Il Treasury a 10 anni è sceso all’1,63%, ai minimi da 3 anni e perdendo oltre 160 centesimi rispetto a novembre, quando risultava rendere il doppio, cioè circa il 3,25%. E cosa ancora più interessante sul piano dell’analisi, lo spread con la scadenza a 2 anni risulta ridottosi a soli 5 punti base (0,05%), visto che il Treasury a 2 anni offre al momento l’1,58%. L’appiattimento della curva sul tratto 10/2 anni si mostra ai massimi dal 2007, quando precedette di alcuni mesi l’arrivo della recessione per l’economia americana.

E si teme che anche stavolta si tratti di un segnale recessivo, nonostante i dati macro che fluiscono dagli USA continuino a mostrarsi solidi, per quanto in rallentamento.

Se andiamo a verificare il “breakeven” tra il Treasury a 5 anni con cedola fissa e quello sulla medesima scadenza con cedola legata all’inflazione, anche in questo caso notiamo una discesa ai minimi da 3 anni e sotto l’1,40%. Questo preluderebbe ad aspettative d’inflazione calanti per il medio-lungo termine e nettamente al di sotto del target del 2% fissato dalla Federal Reserve.

Ecco perché il Treasury s’impenna dopo la svalutazione del cambio cinese

Lo sgonfiamento della curva dei tassi non è certo prerogativa dell’America, anzi essa si mostra qui molto più elevata rispetto a Europa e Giappone.

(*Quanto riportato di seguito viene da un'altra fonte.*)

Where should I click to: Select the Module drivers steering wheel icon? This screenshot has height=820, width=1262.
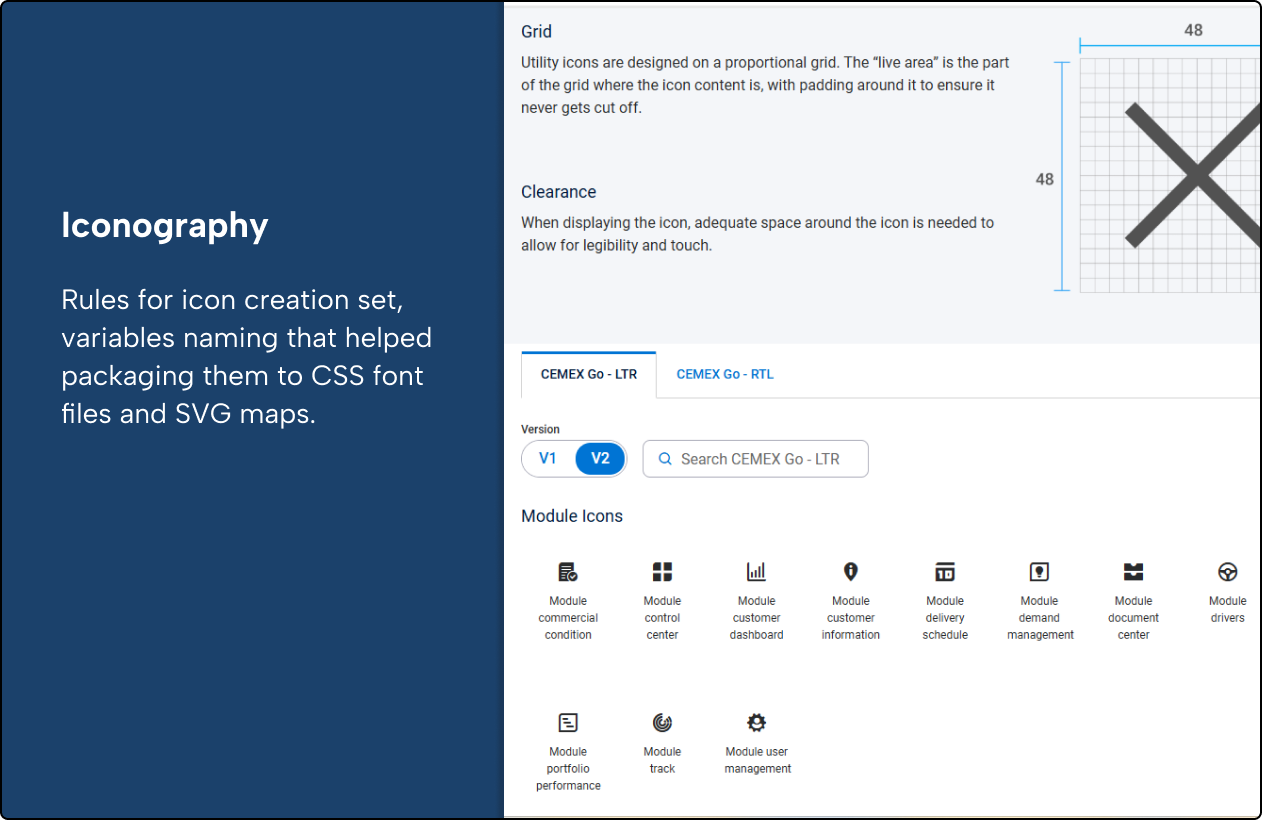tap(1227, 572)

Il Bund a 10 anni segna oggi, ad esempio, l’ennesimo record minimo, offrendo un rendimento inferiore al -0,60%. E non è un caso che stia accadendo sulle voci di un imminente taglio dei tassi in Svizzera, finalizzato a far defluire capitali ed evitare così l’ulteriore rafforzamento del franco. Come vi avevamo anticipato nei giorni scorsi, un intervento della Banca Nazionale Svizzera esiterebbe come effetto il calo dei già infimi rendimenti tedeschi e un probabile allargamento dello spread con i BTp, già in corso con la crisi di governo.

Petrolio sotto 60 dollari, rendimenti globali giù

Il quadro si completa con la discesa del petrolio ben sotto i 60 dollari.

Mentre scriviamo, le quotazioni del Brent viaggiano poco sopra i 58 dollari, il livello più basso da inizio anno. E proprio il crollo delle quotazioni petrolifere contribuirebbe alla tenuta del cambio euro-dollaro nei pressi di 1,12. Con il probabile “raffreddamento” dell’inflazione in corso presso le principali economie, gli USA disporrebbero di maggiori margini di manovra per allentare la loro politica monetaria rispetto all’Eurozona, dove i tassi risultano ancora azzerati e il “quantitative easing” è stato sospeso da pochi mesi. Da qui, il restringimento dello spread Treasury-Bund a 10 anni agli attuali 224-5 punti base, giù di una dozzina in un mese e di circa un quarto di punto percentuale rispetto alla primavera scorsa.

Cambio euro-dollaro verso 1,20 con il petrolio sotto 60 dollari?

I rendimenti americani in forte calo si stanno trascinando dietro anche quelli delle obbligazioni sovrane e corporate emergenti. I bond emessi dalle società private in valute forti su questi mercati rendono mediamente il 4,25%, circa l’1,50% in meno rispetto a novembre, quando i rendimenti americani avevano toccato l’apice. Possono respirare anche i titoli di stato turchi, malgrado le bizzarrie del presidente Erdogan sulla banca centrale. E se la Fed fosse costretta a continuare a tagliare i tassi e già dal prossimo board il governatore Jerome Powell userà toni più accomodanti, la curva a stelle e strisce non farà che sgonfiarsi, avvicinandosi ulteriormente ai livelli europei e nipponici, magari in concomitanza a una risalita del cambio euro-dollaro.